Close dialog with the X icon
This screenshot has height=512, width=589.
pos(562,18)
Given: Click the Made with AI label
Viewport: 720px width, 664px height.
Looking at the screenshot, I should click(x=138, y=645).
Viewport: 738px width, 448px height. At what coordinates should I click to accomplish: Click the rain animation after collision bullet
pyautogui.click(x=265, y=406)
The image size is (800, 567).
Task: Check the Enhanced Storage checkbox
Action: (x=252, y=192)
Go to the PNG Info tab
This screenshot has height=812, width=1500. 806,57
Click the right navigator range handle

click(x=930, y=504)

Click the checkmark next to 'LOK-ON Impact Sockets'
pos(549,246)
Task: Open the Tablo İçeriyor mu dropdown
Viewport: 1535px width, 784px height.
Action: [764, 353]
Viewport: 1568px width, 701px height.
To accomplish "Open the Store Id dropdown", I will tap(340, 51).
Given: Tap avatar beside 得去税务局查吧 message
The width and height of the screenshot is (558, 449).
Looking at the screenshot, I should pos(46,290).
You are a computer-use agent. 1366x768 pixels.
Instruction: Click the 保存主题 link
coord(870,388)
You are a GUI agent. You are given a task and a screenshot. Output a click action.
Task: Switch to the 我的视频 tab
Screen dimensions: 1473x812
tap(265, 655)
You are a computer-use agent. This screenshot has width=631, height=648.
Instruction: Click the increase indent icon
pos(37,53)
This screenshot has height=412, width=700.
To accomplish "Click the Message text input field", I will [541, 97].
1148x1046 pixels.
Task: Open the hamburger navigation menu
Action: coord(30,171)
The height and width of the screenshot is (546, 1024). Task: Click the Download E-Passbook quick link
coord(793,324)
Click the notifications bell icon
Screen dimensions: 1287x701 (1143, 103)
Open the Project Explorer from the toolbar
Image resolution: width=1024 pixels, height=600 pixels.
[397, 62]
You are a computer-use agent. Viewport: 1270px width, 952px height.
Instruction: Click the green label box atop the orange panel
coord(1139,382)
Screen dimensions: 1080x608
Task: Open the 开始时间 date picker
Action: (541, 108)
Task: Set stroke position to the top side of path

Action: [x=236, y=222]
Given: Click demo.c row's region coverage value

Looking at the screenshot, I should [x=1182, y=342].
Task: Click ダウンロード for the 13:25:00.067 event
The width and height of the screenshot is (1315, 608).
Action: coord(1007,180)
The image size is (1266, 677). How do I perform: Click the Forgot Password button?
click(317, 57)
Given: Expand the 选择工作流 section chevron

----

» **REQUIRED WORK**
Every line of the listing, first to last, should be retyped exactly.

» **FINISHED TASK**
Close dialog with the X icon
This screenshot has height=512, width=589.
pos(562,18)
Given: Click the Made with AI label
Viewport: 720px width, 664px height.
Looking at the screenshot, I should click(x=138, y=645).
Viewport: 738px width, 448px height. At what coordinates should I click to accomplish: Click the rain animation after collision bullet
pyautogui.click(x=265, y=406)
The image size is (800, 567).
Task: Check the Enhanced Storage checkbox
Action: (x=252, y=192)
Go to the PNG Info tab
This screenshot has height=812, width=1500. 806,57
Click the right navigator range handle

click(x=930, y=504)

Click the checkmark next to 'LOK-ON Impact Sockets'
pos(549,246)
Task: Open the Tablo İçeriyor mu dropdown
Viewport: 1535px width, 784px height.
Action: [764, 353]
Viewport: 1568px width, 701px height.
To accomplish "Open the Store Id dropdown", I will tap(340, 51).
Given: Tap avatar beside 得去税务局查吧 message
The width and height of the screenshot is (558, 449).
Looking at the screenshot, I should pos(46,290).
You are a computer-use agent. 1366x768 pixels.
Instruction: Click the 保存主题 link
coord(870,388)
You are a GUI agent. You are given a task and a screenshot. Output a click action.
Task: Switch to the 我的视频 tab
Screen dimensions: 1473x812
tap(265, 655)
You are a computer-use agent. This screenshot has width=631, height=648.
Instruction: Click the increase indent icon
pos(37,53)
This screenshot has height=412, width=700.
To accomplish "Click the Message text input field", I will [541, 97].
1148x1046 pixels.
Task: Open the hamburger navigation menu
Action: coord(30,171)
The height and width of the screenshot is (546, 1024). Task: Click the Download E-Passbook quick link
coord(793,324)
Click the notifications bell icon
Screen dimensions: 1287x701 (1143, 103)
Open the Project Explorer from the toolbar
Image resolution: width=1024 pixels, height=600 pixels.
[397, 62]
You are a computer-use agent. Viewport: 1270px width, 952px height.
Instruction: Click the green label box atop the orange panel
coord(1139,382)
Screen dimensions: 1080x608
Task: Open the 开始时间 date picker
Action: (541, 108)
Task: Set stroke position to the top side of path

Action: [x=236, y=222]
Given: Click demo.c row's region coverage value

Looking at the screenshot, I should [x=1182, y=342].
Task: Click ダウンロード for the 13:25:00.067 event
The width and height of the screenshot is (1315, 608).
Action: coord(1007,180)
The image size is (1266, 677). How do I perform: Click the Forgot Password button?
click(317, 57)
Given: Expand the 选择工作流 section chevron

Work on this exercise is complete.